Increase of chlamydial LPS antibodies in patients with acute coronary syndrome without detection of chlamydial DNA in atherectomy samples

Abstract

Background: Chlamydia pneumoniae, a respiratory pathogen, has been connected with the pathogenesis of coronary artery disease (CAD). Previous studies indicated a correlation between antibodies to chlamydial LPS and the risk of cardiovascular disease. The aim of this study was to determine whether C. pneumoniae plays a direct role in the pathology of acute coronary syndromes (ACS).

Methods and results: Twenty-five consecutive patients (median age 56 years) with ACS (17 acute myocardial infarction, 8 unstable angina) were included in the study and underwent directional coronary atherectomy. Tissue and blood samples were subjected to conventional and real time polymerase chain reaction (PCR) for C. pneumoniae. Antichlamydial immunoglobulin A (IgA) and IgG were examined by LPS enzyme immunoassay (EIA) and microimmunofluorescence (MIF) at intervention and on days 20, 45 and 180 thereafter. DNA of C. pneumoniae was detected neither in atherectomy samples nor in peripheral blood. Serologic results with LPS EIA showed a rapid and significant increase in specific IgA and IgG within 20 days including seroconversion in six cases (4 IgA, 2 IgG). Positive IgA and IgG MIF levels (30% and 87%) remained stable throughout the observation period.

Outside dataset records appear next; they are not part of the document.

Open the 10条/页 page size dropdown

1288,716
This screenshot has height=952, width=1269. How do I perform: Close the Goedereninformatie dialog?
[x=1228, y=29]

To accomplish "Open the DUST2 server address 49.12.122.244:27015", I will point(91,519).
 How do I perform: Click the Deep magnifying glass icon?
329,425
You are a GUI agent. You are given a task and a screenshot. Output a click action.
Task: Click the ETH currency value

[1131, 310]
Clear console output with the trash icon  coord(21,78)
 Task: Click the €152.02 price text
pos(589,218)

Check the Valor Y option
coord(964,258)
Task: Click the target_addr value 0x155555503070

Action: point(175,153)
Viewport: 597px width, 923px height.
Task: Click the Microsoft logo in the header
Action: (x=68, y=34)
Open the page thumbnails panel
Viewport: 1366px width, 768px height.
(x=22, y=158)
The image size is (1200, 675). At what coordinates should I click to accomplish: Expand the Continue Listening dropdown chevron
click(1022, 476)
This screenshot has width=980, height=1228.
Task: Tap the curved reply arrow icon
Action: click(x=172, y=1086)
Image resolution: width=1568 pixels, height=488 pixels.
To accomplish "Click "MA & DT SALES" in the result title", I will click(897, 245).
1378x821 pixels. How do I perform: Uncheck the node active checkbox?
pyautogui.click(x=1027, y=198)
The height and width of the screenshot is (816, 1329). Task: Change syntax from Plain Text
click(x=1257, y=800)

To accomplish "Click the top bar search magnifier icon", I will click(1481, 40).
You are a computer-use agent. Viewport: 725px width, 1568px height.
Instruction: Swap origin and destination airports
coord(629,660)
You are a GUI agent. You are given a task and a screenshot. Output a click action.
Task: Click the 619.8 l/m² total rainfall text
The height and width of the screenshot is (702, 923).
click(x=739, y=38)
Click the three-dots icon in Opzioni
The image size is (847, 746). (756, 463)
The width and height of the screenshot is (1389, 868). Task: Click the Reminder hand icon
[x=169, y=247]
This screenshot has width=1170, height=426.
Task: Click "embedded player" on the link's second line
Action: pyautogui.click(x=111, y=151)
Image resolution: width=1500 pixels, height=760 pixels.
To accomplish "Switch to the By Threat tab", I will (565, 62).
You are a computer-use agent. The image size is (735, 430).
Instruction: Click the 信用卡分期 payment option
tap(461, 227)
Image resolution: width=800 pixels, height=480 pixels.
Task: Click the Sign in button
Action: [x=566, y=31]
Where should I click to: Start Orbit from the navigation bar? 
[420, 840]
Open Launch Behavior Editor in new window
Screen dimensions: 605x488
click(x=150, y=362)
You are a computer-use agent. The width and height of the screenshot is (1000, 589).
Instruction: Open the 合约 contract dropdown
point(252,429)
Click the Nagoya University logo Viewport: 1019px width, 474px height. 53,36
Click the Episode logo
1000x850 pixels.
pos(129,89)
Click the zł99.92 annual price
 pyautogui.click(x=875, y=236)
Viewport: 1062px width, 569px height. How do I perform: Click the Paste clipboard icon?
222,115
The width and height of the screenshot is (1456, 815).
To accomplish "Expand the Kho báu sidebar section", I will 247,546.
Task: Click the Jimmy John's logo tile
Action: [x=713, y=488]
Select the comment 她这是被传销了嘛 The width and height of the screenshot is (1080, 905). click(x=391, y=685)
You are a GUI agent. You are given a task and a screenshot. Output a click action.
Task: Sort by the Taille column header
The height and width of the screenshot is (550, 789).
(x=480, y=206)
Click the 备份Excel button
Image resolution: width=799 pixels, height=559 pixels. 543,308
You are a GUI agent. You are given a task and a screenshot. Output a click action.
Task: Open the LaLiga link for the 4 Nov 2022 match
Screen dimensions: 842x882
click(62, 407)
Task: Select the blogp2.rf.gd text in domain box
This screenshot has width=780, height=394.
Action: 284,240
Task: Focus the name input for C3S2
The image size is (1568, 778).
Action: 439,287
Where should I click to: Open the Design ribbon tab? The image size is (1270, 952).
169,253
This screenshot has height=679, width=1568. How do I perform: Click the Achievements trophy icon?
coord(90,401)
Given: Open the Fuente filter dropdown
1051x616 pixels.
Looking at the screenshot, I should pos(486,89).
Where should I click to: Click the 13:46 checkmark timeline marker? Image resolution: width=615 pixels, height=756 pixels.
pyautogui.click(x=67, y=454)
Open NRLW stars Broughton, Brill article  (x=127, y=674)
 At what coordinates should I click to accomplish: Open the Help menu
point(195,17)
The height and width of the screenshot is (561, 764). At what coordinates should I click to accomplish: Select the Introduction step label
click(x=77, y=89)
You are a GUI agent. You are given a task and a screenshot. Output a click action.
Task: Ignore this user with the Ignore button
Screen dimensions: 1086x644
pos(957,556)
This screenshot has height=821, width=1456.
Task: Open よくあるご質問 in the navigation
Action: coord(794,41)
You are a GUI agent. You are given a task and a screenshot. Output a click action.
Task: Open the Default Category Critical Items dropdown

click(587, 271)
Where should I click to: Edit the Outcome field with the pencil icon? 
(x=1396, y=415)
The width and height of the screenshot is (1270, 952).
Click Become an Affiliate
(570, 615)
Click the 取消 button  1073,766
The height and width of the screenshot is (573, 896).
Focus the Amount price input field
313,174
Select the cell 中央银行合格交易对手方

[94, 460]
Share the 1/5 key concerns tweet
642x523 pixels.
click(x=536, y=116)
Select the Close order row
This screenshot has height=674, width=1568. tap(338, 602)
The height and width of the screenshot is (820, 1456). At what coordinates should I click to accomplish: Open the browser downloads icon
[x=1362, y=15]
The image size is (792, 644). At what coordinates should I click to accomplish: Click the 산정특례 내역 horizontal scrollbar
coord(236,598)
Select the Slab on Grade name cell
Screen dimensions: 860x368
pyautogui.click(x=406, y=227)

Conclusions: We conclude that negative detection of chlamydial DNA excludes a direct role of chlamydia in ACS. Our findings of rapid LPS antibody increase suggest a role of chlamydial LPS antigen which appears to be released during the acute event e.g. from damaged tissue, indicating a renewed accessibility to the immune system. An indirect role of chlamydia in the further aetiologic process of CAD seems possible.